───── RECORDS PROVIDED

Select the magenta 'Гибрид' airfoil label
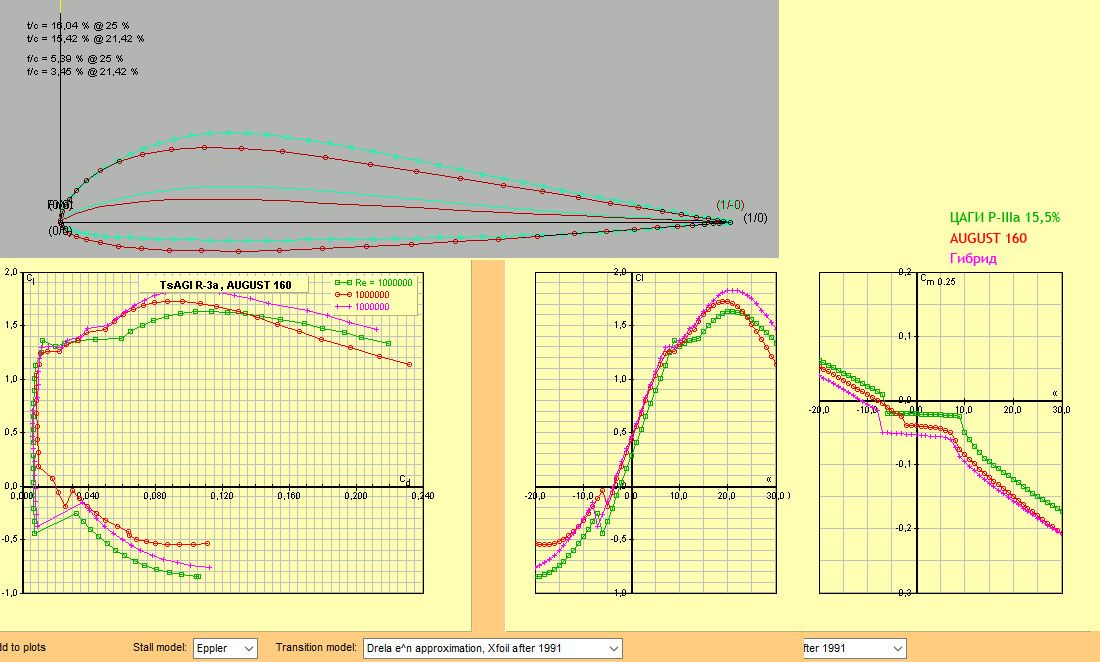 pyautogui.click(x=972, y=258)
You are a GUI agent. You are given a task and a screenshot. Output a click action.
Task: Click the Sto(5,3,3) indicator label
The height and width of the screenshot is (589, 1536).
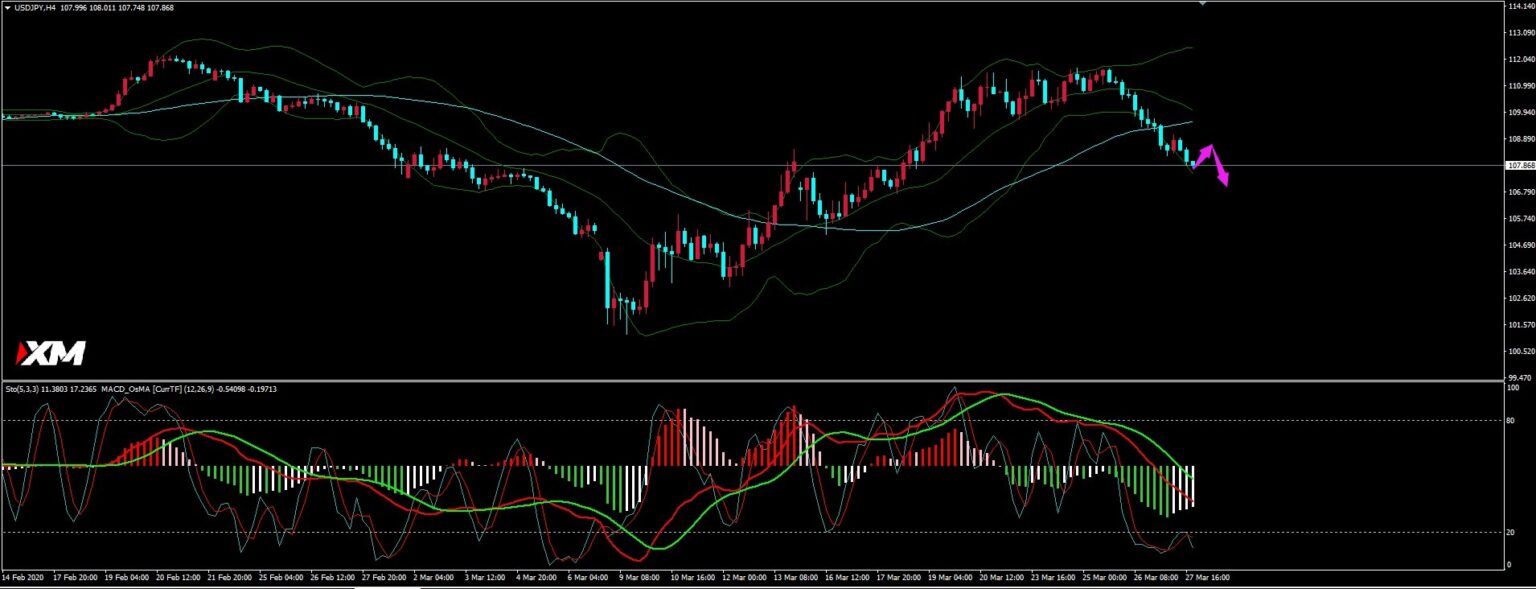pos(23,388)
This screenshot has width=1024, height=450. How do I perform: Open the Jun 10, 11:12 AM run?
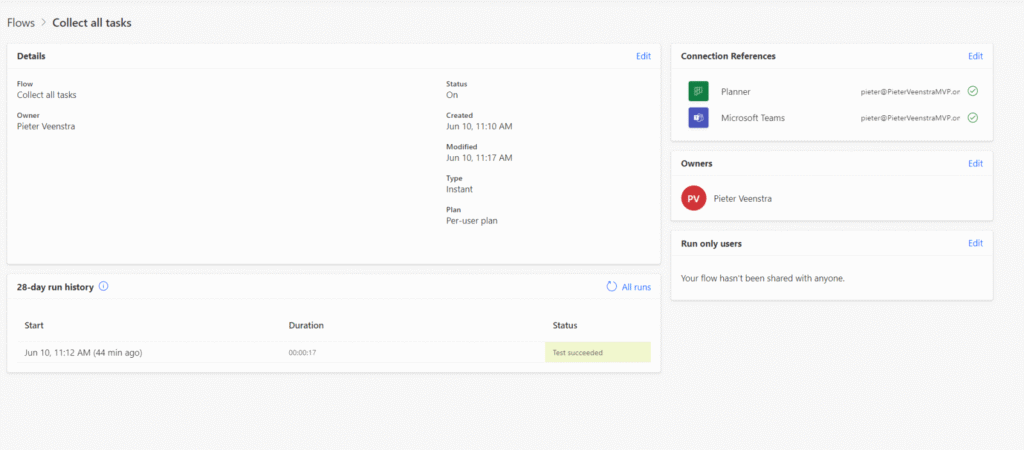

──────────
───── RECORDS PROVIDED

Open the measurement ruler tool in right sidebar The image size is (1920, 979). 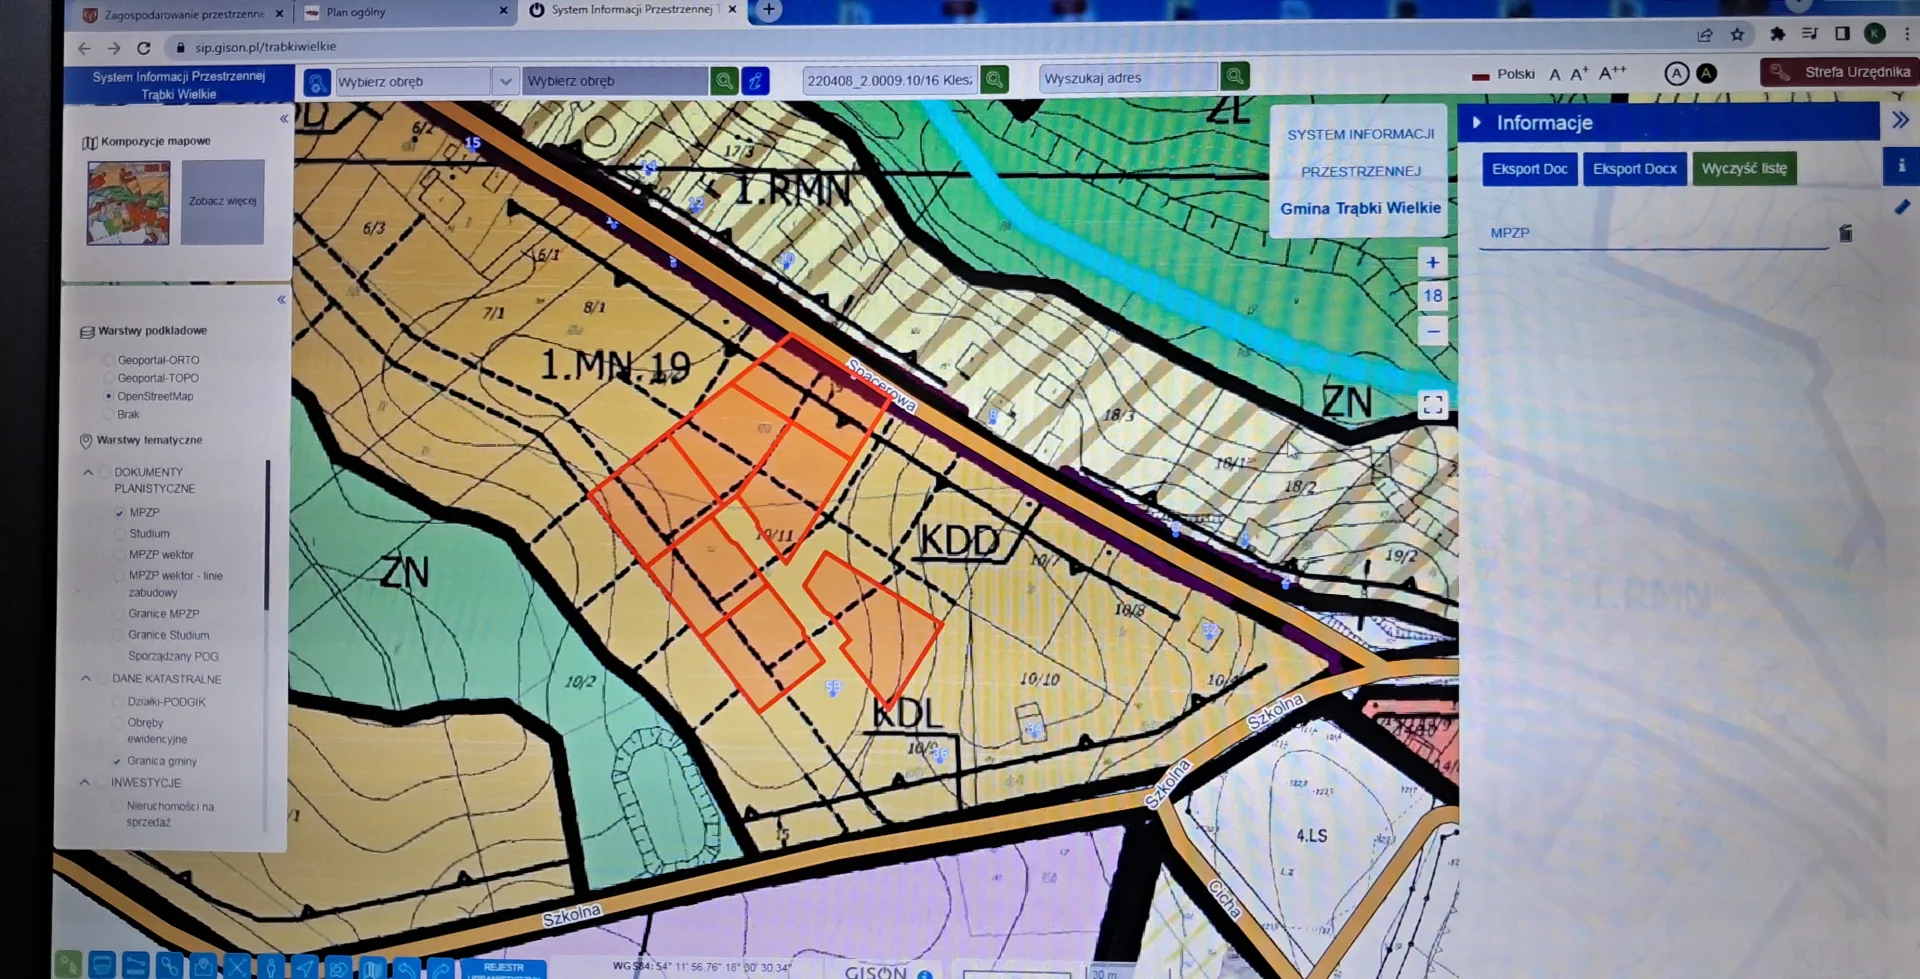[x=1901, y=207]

──────────

__WHAT TO DO__
With the pictures omitted, copy the entries above exactly from the line containing "Select the magenta 'Гибрид' airfoil label" through the line containing "This screenshot has", both lines included.

__TASK OUTPUT__
Select the magenta 'Гибрид' airfoil label
 pyautogui.click(x=972, y=258)
You are a GUI agent. You are given a task and a screenshot. Output a click action.
Task: Click the Sto(5,3,3) indicator label
The height and width of the screenshot is (589, 1536).
pos(23,388)
This screenshot has width=1024, height=450. How do I perform: Open the Jun 10, 11:12 AM run?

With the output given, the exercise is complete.